I’ve been thinking recently about the inequalities of negotiations when you are a criminal defense attorney. We do a lot of negotiating for our clients, right? And we often lose. Badly.
We make plea deals for our clients and they end up with felony charges and jail time. When we represent a company, we seek cooperation credit after self-reporting wrongdoing, and our client ends up with massive fines. (Yes, I know I have railed against this before, but it’s a fact of life in this line of work.)
Thinking broadly, the outcome of most negotiations depends on two things—the relative power of the two parties and the trust between the parties. In negotiations between the target of a criminal investigation and the government, there is near-complete power on the government’s side and a near-complete lack of trust.
Houston, we have a problem.
The less-than-ideal circumstances for a fair negotiation play an important role in how we negotiate for our criminal clients. Let’s take a closer look at power and how it affects our negotiations on behalf of our clients. I’ll take up trust in a later post.
An article in the Harvard Negotiation Law Review summarizes three types of power. I don’t usually cite scholarly articles here—too stuffy, too far removed from real life—but bear with me, because this one provides a useful way to think about our negotiations on behalf of our clients.
The article describes three sources of power.
The first is the power of authority, which is structural in nature. People in certain positions (like prosecutors) or people with special expertise have authority over others who aren’t in those positions or who don’t have that expertise.
The second type is the “best alternative to a negotiated agreement” (BATNA). This is a party’s Plan B if the negotiation fails. If you have a strong BANTA, then you have more power in the negotiation.
The third type of power is a threat move, usually exercised through tough rhetoric. A threat move can also be manifested through specific acts that are threatening. Either way, the threat has to be perceived as credible, i.e., the person making the threat must appear to have the ability to carry out the threat.
Playing out these types of power in white-collar defense negotiations helps explain the difficulties we have in plea bargaining or seeking cooperation credit.

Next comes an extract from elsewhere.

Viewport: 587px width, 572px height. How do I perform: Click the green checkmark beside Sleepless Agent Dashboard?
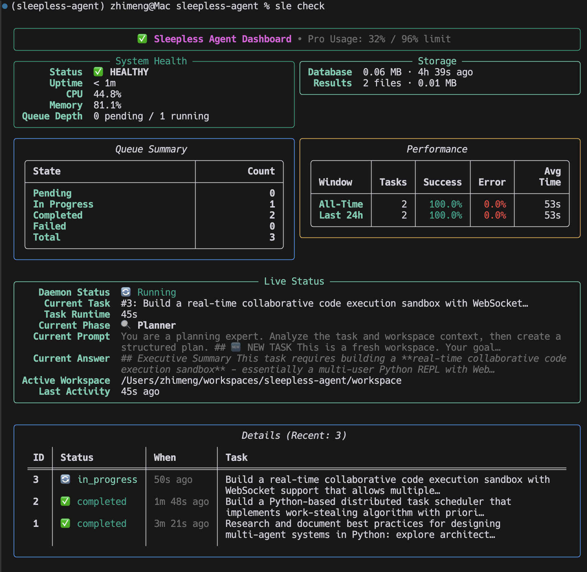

The prosecutor in any criminal case has plenty of power of authority. DOJ is entrusted with incredible powers to charge individuals or companies with crimes, to bring its vast resources to bear gathering evidence against the target and to convince a court to impose serious punishment as a result of the investigation.
Perhaps even more important, the prosecutor has the “expertise” in a way that a defendant or target does not. In the plea bargaining context, this “expertise” arises from the immense amount of critical information that the government has and the fact that it does not share this information with the target.
Knowledge is power, right?
One, the Brady and discovery rules don’t apply at the pre-indictment stage. So if you are trying to figure out what evidence the government has or what evidence may be out there to exonerate your client, then you are often out of luck. Yet you still have to try to get the best deal possible for your client. You may get a “reverse proffer” from the government, during which it lays out its case against your client. But a reverse proffer is intended to get your client to plead guilty; it’s not intended to help you craft a possible defense to the charges.
What this means in reality, though, is that you have to advise your client about whether to plead guilty when you don’t have all the facts, or even all the facts that the government has. This means the government has the upper hand.
Two, if you are self-reporting quickly to take advantage of DOJ’s new guidelines, then you don’t have much information yet. You haven’t had a chance to conduct an internal investigation and you don’t know the parameters of any wrongdoing or any defenses to it.
In the self-reporting situation, the government doesn’t have that information either. But you are the one there asking for something when you don’t have information to develop your own “expertise.” In fact, at the early stage of an investigation, you are negotiating from the weakest possible position.
The government likes—thrives on, even—its power of authority. That’s why it wants you to self-report early and often and that’s why a reverse proffer is filled with information about the bad stuff your client and none of the information that helps you.These are structural “problems” that advantage only the government.
As to the second kind of power (the adorably-named BANTA), let’s face it, there is often no BANTA for the target of an investigation. The only alternative is to go to trial and face steeper consequences than what you face early in the negotiations. For many people, that’s not a great Plan B. The government’s BANTA of going to trial is a stronger position. If the government loses at trial, the prosecutors don’t end up in jail. They just move on to the next case.
Finally, the threat move. We’ve all seen it. If you push back at prosecutors about the strength of their case, then the investigation often escalates. More subpoenas are issued, more documents produced, more witnesses are brought before the grand jury. Plus, the government can always threaten more charges since the only limit is prosecutorial discretion. Those threats are credible ones, too.
The target has no threat move at all.
Final score: Government 3, Target 0.
Edmund Burke said “the greater the power, the more dangerous the abuse.” I would change that quote in this situation to say “the more dangerous the potential abuse.” Either way, I don’t have the solution (yet), but at least we can work to define the problem in our unequal negotiations with the government.